Parker's First Client was Rod Woodson

By Ed Bouchette
Pittsburgh Post-Gazette 5 years ago

Good morning,

The obituary in Tuesday’s Post-Gazette read “Renowned football agent Eugene Parker, who represented Hall of Fame players Emmitt Smith and Deion Sanders, has died of cancer in Atlanta. He was 60.’’

I assume that came from the Associated Press, but it never mentioned that Parker’s first client was another Hall of Famer, Rod Woodson and of course never mentioned how his first client held out until after Halloween as a rookie. The Steelers drafted Woodson in the first round in 1987, and I spent more time on the phone with Parker during that holdout period than I did with my bosses at the PG.

I had never heard of Parker before then. Few in the football business had. He was a former Purdue basketball player who himself was drafted, into the NBA, but never played. He earned his law degree and settled into business at Ft. Wayne, Indiana, which also happened to be the hometown of one Roderick Kevin Woodson.

By the draft, Woodson had signed with super agent Marvin Demoff and Parker teamed with Demoff to help represent him. I’m still not sure how they teamed up but I assume that Parker talked to Woodson and then helped him find an experienced agent. Parker enjoyed the process and unlike many agents today, he readily got on the phone to me to discuss Woodson.

He was professional the entire time but it had to be fun for him (and for me) as Woodson ran the hurdles in track all over the world, setting records, and continued to hold out – the longest holdout since I began covering the Steelers for the PG in 1985. I can still recall Chuck Noll’s anger about a week or so into training camp when Woodson remained absent.

I did not know it at the time, but there seemed to be a plan in place because Demoff and Parker did not want Woodson to experience the players’ strike that everyone knew was coming. The players walked out after two games and did not return until one game was canceled and three others were played with replacements. A few veterans played with those “scabs” and others dwindled across the picket line to play as the weeks progressed. Demoff/Parker did not want Woodson to have to make those tough decisions, so just held him out.

Not long after the strike ended, Woodson signed. He played his first game on Nov. 8 at Kansas City and would play in the team’s final eight games.

Parker would go on to have the kind of success in the agent business that Woodson did on the field of play. Parker formed his own agency and among his later clients were Hines Ward and Larry Fitzgerald.

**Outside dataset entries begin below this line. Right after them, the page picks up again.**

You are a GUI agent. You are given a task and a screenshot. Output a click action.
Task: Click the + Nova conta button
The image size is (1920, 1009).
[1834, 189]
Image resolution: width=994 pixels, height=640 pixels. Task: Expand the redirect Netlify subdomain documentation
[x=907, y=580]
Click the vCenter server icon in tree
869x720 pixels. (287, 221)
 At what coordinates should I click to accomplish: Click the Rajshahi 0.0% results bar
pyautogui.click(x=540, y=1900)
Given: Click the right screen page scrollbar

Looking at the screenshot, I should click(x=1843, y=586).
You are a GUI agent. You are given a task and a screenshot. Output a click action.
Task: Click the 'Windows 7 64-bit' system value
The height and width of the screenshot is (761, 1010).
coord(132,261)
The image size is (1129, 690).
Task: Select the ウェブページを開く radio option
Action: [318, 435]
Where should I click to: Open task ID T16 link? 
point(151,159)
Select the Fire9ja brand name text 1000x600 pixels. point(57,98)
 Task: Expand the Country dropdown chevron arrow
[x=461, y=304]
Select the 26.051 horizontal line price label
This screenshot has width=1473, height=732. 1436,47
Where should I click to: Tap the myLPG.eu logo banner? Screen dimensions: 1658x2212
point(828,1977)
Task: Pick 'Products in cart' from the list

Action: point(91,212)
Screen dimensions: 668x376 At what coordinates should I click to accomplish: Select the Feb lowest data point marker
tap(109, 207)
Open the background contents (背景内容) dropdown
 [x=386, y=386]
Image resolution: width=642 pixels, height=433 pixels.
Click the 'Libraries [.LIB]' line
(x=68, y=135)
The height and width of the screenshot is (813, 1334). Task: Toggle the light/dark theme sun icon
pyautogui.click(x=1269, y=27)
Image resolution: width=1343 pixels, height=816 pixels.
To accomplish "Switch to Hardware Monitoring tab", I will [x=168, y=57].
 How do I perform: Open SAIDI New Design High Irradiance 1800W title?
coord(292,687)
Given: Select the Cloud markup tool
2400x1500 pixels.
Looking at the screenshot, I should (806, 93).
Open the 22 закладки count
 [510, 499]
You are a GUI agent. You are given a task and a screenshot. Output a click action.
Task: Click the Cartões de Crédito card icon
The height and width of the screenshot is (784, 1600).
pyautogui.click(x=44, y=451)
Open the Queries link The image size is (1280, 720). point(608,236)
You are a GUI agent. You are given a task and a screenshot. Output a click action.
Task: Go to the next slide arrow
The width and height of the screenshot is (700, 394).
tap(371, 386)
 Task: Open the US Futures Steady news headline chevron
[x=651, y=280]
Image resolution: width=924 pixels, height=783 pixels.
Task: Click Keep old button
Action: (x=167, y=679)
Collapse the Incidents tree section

Through the years, Parker and I would talk whenever he had a client with the Steelers. He was a big shot by then, but always was the true professional in a business that does not often produce them. RIP, Eugene, a real legend of the game. 

--- I received a list from the NFL the other day headlined: NFL Legends Attending 2016 NFL Draft.

The list included Hall of Famers Jim Kelly, Dick Butkus, Paul Warfield and Larry Csonka. True legends.

But listed right with them were the likes of Chad Pennington, Tony Richardson, Rodney Hampton and others who probably are surprised themselves to be included among the “legends” of the game. More overkill from the NFL. 

--- One Ask Ed question today (you can send yours to )

--- YOU: Looking at the alarming lack of depth, right now, along the defensive line, could it actually be a hint at their draft strategy? It's a class deep at DT, and the defense is in evolution under Keith Butler--maybe the idea was to more or less clean house and bring in young and versatile interior linemen who can be used in a variety of packages. Maybe two, maybe more?

ED: I talked to one NFL personnel man yesterday who agreed with me that drafting a pure nose tackle in the first round just does not make sense for the Steelers. First off, they have two good starting defensive ends so there is no need to find another one of those. Yes, they need backups but you do not draft for backups on the first round.

As for NT, why would you use a first-round pick on someone who will play just 30-35 percent of the time on defense? Especially in a draft that is chock full of good defensive linemen. You can get one or two later. Go for the defensive back in the first round, be it cornerback or safety, someone who will never leave the field once he gets established. I know you do not reach far in the first round but they would be better off drafting another outside linebacker first than a nose tackle, in my humble opinion.